Personal information
- Date of birth: 12 October 1933
- Place of birth: Pusté Úľany, Czechoslovakia
- Date of death: 27 March 2022 (aged 88)
- Place of death: Bratislava, Slovakia
- Height: 1.78 m (5 ft 10 in)
- Position(s): Midfielder

Youth career
- 1946–1951: Slovan Bratislava

Senior career*
- Years: Team / Apps / (Gls)
- 1953–1956: VSS Košice
- 1956–1968: ČH Bratislava
- 1968–1970: LASK Linz / 36 / (7)

International career
- 1958–1963: Czechoslovakia / 23 / (5)

Medal record
Men's football
Representing Czechoslovakia
FIFA World Cup
| Runner-up | 1962 Chile |  |

= Titus Buberník =

Slovak footballer (1933–2022)

Titus Buberník (12 October 1933 – 27 March 2022) was a Slovak footballer who played as a midfielder. He played for the Czechoslovakia national team in 23 matches scoring five goals.

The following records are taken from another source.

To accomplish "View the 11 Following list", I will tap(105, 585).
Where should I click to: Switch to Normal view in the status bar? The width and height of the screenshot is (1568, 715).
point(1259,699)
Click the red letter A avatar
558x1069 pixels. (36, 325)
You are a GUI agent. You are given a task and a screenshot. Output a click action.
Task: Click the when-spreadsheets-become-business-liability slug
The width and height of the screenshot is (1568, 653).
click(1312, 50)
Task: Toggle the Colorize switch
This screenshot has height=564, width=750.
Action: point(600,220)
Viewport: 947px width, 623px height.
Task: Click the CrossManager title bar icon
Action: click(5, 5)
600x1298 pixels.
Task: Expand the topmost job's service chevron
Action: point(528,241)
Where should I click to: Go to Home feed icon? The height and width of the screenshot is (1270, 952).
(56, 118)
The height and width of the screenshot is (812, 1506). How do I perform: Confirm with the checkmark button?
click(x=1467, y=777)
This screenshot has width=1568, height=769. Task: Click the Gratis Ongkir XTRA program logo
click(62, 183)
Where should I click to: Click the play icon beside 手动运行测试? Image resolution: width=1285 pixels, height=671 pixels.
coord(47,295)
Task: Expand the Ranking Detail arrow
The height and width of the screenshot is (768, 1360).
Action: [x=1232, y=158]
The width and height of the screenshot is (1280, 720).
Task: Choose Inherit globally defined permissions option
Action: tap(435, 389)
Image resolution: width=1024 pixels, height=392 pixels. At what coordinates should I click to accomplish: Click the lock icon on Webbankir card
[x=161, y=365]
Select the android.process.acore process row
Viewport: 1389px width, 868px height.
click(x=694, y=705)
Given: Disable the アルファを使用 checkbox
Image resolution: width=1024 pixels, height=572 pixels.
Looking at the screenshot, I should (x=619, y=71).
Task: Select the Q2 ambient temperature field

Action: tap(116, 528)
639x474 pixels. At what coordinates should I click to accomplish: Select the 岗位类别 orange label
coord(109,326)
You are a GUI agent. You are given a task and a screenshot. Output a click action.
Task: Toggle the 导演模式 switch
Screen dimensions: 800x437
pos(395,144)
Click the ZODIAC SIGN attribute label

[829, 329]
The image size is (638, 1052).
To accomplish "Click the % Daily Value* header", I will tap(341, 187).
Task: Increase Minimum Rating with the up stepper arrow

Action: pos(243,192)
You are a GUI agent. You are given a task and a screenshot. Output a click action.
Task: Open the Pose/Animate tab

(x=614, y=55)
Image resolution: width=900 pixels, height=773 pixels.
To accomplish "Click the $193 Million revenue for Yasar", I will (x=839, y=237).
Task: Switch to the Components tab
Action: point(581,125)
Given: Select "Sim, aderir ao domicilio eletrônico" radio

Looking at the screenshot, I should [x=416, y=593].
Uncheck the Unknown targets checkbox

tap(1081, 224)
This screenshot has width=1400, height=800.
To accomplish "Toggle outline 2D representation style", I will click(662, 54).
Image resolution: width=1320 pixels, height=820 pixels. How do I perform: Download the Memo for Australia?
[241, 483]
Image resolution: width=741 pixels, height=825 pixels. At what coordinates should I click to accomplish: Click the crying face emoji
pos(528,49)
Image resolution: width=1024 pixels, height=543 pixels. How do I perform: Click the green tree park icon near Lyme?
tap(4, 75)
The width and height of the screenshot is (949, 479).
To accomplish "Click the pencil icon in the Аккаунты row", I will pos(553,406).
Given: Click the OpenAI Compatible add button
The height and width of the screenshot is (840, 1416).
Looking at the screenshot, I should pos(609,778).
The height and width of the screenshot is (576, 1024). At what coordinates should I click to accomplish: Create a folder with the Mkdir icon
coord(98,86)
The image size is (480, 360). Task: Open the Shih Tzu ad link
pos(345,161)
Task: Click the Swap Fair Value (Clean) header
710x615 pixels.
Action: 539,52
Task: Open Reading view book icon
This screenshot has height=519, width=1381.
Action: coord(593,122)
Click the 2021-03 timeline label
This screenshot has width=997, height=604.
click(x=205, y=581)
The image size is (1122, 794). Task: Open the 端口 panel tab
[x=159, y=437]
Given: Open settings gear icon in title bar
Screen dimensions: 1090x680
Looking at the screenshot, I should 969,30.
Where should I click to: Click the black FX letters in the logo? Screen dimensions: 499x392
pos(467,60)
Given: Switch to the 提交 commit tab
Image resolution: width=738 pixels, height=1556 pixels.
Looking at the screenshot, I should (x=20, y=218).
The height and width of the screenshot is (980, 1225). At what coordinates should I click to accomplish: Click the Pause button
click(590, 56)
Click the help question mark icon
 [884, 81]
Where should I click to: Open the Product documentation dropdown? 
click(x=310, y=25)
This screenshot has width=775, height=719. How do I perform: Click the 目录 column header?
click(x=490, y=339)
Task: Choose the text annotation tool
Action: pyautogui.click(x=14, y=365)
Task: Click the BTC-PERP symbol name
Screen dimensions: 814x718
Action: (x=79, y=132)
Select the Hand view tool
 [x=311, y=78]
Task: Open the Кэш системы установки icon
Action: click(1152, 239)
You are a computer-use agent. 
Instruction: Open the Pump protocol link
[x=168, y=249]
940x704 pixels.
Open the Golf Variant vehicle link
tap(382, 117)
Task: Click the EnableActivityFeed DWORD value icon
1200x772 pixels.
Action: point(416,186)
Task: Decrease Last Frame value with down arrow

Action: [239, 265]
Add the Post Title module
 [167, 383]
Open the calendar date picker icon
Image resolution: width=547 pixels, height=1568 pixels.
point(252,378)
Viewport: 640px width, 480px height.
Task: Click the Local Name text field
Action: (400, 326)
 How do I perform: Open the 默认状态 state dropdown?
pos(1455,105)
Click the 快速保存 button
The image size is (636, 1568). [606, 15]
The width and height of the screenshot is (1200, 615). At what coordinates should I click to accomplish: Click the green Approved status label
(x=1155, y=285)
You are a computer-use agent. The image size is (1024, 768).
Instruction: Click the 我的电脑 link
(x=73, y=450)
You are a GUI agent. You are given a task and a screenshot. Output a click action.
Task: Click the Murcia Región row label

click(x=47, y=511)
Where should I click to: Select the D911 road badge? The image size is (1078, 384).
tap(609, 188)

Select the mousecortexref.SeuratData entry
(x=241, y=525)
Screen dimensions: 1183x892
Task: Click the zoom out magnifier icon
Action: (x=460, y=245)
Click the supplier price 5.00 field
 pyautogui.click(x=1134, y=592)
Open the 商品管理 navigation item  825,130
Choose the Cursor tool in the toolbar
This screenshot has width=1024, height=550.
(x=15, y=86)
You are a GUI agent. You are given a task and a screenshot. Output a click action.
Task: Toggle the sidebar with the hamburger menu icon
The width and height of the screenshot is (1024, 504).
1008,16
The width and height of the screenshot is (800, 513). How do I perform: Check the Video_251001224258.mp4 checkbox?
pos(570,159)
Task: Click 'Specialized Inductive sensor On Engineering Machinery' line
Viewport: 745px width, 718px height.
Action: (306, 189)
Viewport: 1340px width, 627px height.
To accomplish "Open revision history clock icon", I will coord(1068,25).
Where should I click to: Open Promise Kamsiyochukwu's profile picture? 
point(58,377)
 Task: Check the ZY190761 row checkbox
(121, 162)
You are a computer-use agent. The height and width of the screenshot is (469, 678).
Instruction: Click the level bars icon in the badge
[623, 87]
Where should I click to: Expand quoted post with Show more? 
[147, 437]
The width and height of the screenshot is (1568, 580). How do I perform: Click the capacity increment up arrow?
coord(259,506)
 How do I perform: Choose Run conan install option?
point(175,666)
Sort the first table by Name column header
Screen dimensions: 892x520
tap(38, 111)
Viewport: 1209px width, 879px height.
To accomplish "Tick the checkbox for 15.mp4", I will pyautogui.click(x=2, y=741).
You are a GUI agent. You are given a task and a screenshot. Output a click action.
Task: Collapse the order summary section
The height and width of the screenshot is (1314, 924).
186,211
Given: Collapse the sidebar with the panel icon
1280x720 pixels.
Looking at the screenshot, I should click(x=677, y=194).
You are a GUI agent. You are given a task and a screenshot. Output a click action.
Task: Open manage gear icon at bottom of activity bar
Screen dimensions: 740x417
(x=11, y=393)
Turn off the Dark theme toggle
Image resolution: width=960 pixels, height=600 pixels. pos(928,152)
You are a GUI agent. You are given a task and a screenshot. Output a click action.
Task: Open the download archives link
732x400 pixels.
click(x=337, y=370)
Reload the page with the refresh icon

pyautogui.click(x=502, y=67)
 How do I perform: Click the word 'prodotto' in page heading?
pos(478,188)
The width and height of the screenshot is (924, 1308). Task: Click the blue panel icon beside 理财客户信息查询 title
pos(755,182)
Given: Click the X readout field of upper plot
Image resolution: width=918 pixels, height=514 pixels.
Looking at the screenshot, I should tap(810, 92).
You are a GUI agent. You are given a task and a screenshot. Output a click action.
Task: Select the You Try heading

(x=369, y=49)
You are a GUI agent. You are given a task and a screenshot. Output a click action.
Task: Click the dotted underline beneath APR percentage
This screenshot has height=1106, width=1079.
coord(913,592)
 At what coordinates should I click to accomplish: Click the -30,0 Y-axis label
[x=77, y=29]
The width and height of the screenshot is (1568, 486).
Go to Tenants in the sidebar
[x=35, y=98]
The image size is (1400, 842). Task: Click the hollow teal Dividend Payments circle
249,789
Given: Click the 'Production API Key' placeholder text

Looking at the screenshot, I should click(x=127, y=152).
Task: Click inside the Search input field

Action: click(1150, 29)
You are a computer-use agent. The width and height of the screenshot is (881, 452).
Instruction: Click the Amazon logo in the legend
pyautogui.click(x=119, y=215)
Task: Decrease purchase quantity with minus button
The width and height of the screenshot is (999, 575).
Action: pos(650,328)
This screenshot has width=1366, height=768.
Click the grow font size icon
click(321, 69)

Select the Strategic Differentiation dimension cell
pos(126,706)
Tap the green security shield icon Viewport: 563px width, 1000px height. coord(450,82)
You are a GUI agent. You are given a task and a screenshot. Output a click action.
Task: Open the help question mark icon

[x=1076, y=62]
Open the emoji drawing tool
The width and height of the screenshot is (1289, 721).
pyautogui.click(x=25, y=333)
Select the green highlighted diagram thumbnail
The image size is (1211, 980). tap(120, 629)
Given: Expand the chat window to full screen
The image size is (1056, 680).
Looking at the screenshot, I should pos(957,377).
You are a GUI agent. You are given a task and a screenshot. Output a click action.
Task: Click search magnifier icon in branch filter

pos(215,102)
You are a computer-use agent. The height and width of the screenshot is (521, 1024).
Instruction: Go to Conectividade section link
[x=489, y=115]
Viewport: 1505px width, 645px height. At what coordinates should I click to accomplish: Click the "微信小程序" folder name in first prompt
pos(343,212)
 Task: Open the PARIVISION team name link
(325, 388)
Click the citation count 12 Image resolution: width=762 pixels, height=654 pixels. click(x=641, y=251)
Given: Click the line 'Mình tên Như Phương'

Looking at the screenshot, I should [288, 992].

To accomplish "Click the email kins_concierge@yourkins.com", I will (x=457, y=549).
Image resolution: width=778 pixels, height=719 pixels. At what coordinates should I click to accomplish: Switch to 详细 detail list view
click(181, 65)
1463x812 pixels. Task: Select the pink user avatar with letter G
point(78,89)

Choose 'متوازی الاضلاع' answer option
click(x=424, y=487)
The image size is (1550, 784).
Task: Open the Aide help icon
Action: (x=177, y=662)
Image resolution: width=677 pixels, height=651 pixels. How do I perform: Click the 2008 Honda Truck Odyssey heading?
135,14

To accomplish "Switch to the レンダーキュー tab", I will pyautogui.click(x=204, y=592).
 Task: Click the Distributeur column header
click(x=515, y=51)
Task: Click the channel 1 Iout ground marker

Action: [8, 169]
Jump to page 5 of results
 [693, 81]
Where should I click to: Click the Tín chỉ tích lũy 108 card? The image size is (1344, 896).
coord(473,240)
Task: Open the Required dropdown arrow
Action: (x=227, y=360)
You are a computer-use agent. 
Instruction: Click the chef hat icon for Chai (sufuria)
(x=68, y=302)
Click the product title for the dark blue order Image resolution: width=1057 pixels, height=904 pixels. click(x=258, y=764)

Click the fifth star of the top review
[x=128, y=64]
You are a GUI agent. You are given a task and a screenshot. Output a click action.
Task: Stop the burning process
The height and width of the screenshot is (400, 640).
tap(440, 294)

Buberník was born in Bratislava and grew up in Pusté Úľany. He participated in the 1958 FIFA World Cup and 1962 FIFA World Cup tournaments, the latter of where Czechoslovakia won the silver medal, but he did not play in the tournament.

At club level, Buberník played for VSS Košice in 1956 before moving to CH Bratislava, where he stayed for 12 years – winning the 1958–59 Czechoslovak First League during this time. Buberník died on 27 March 2022.